Where does the string "computer" appear? Copy every line of the entries below that holds it.

Records drawn from a dataset
>>

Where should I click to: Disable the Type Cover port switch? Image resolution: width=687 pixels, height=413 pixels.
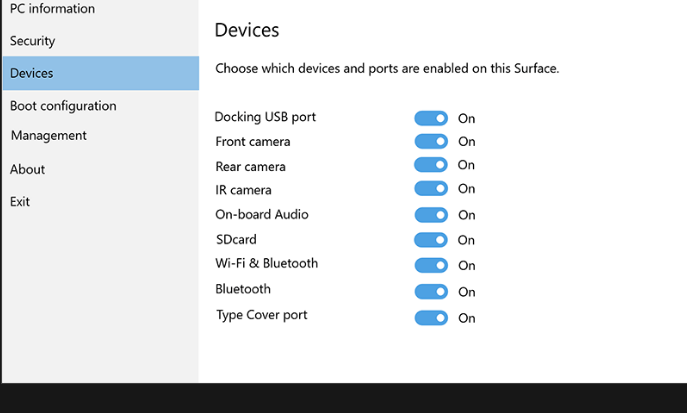[x=431, y=318]
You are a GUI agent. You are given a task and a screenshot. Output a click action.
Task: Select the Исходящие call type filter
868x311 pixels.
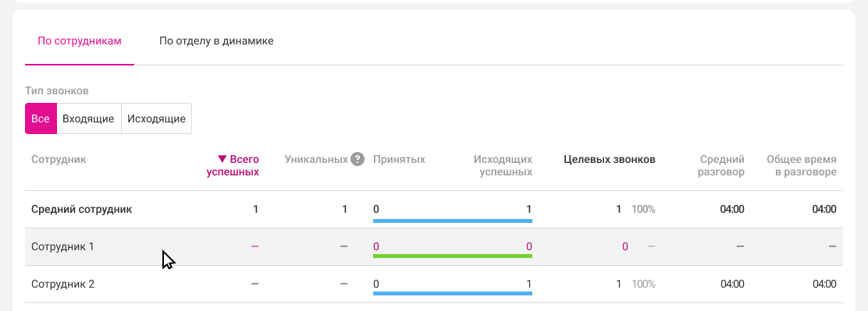point(157,118)
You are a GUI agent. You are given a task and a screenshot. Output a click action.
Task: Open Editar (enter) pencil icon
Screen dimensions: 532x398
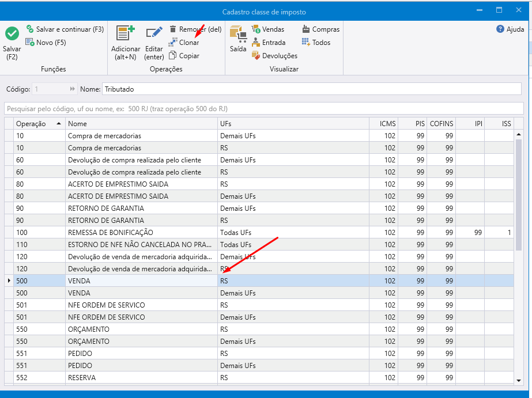154,34
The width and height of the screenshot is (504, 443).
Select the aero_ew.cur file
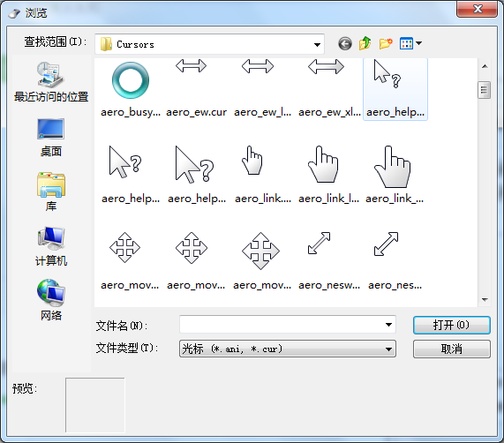[x=196, y=88]
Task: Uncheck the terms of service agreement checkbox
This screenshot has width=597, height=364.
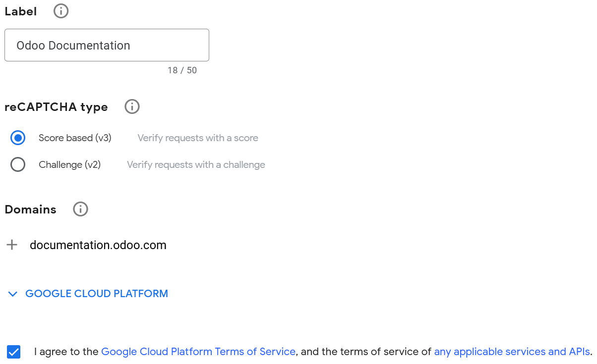Action: point(13,352)
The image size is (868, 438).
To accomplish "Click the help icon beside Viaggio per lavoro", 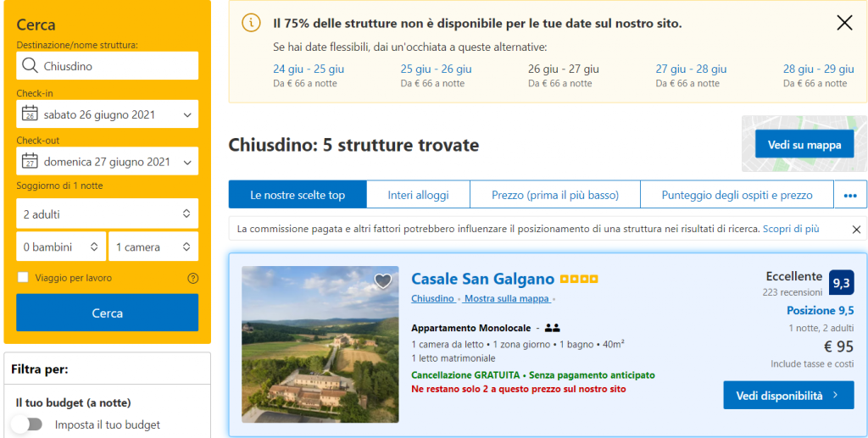I will pyautogui.click(x=192, y=278).
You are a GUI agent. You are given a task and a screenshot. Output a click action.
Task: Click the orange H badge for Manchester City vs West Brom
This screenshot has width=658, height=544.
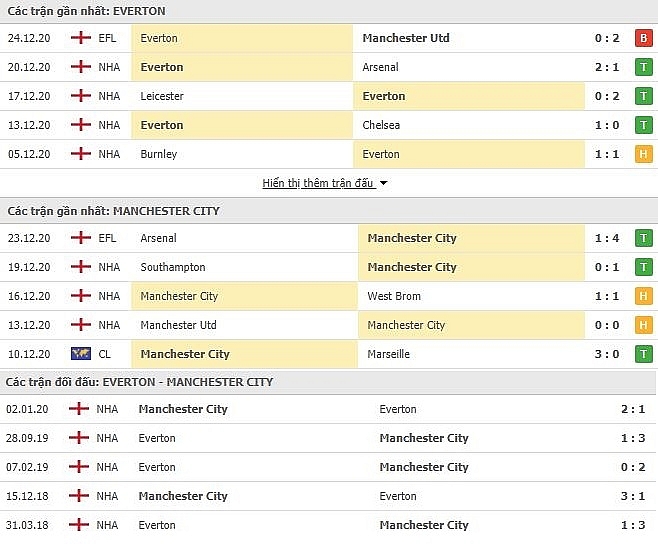point(643,296)
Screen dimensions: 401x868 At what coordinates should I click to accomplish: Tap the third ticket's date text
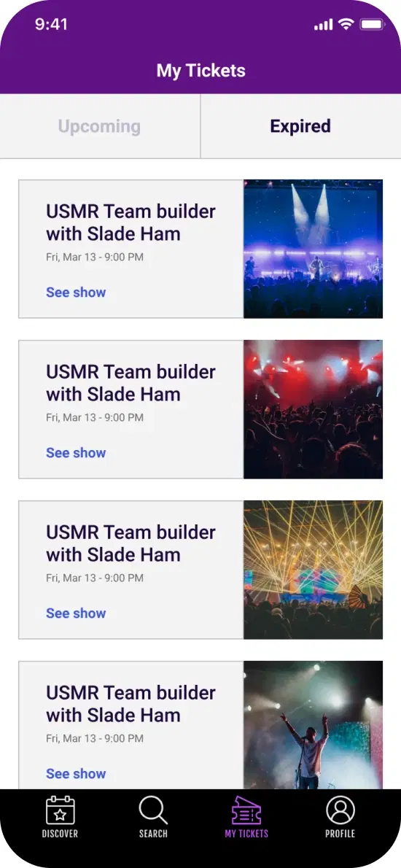click(x=95, y=578)
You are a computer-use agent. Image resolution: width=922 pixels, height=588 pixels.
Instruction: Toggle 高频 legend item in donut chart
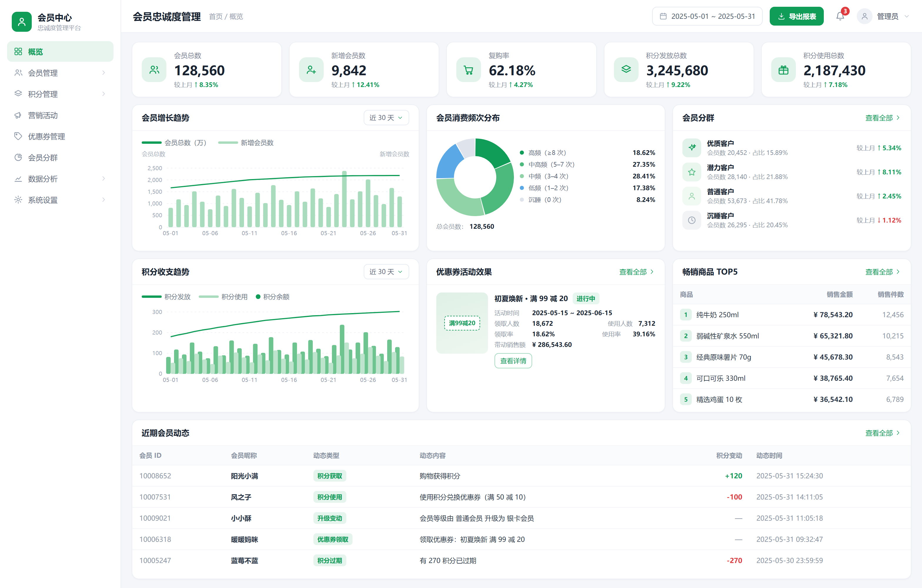[543, 153]
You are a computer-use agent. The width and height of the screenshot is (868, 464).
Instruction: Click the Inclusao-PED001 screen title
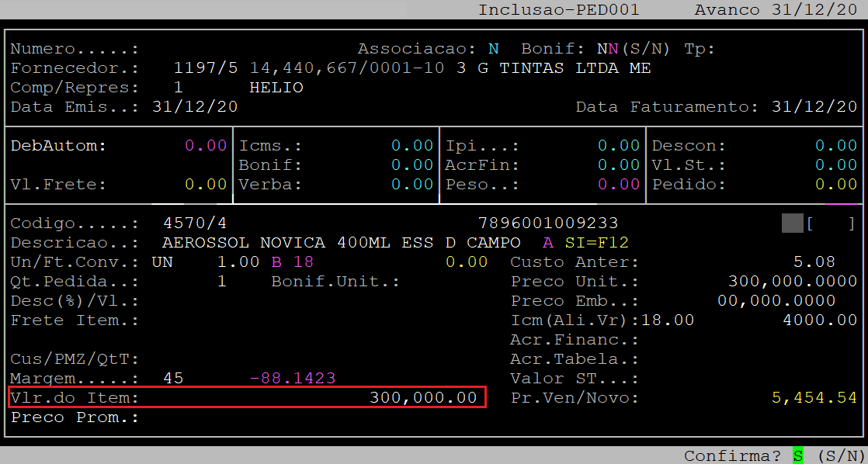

<<

__Reply to the exercise__
You are a computer-use agent. Image resolution: width=922 pixels, height=588 pixels.
You are a computer-use agent. The width and height of the screenshot is (868, 464).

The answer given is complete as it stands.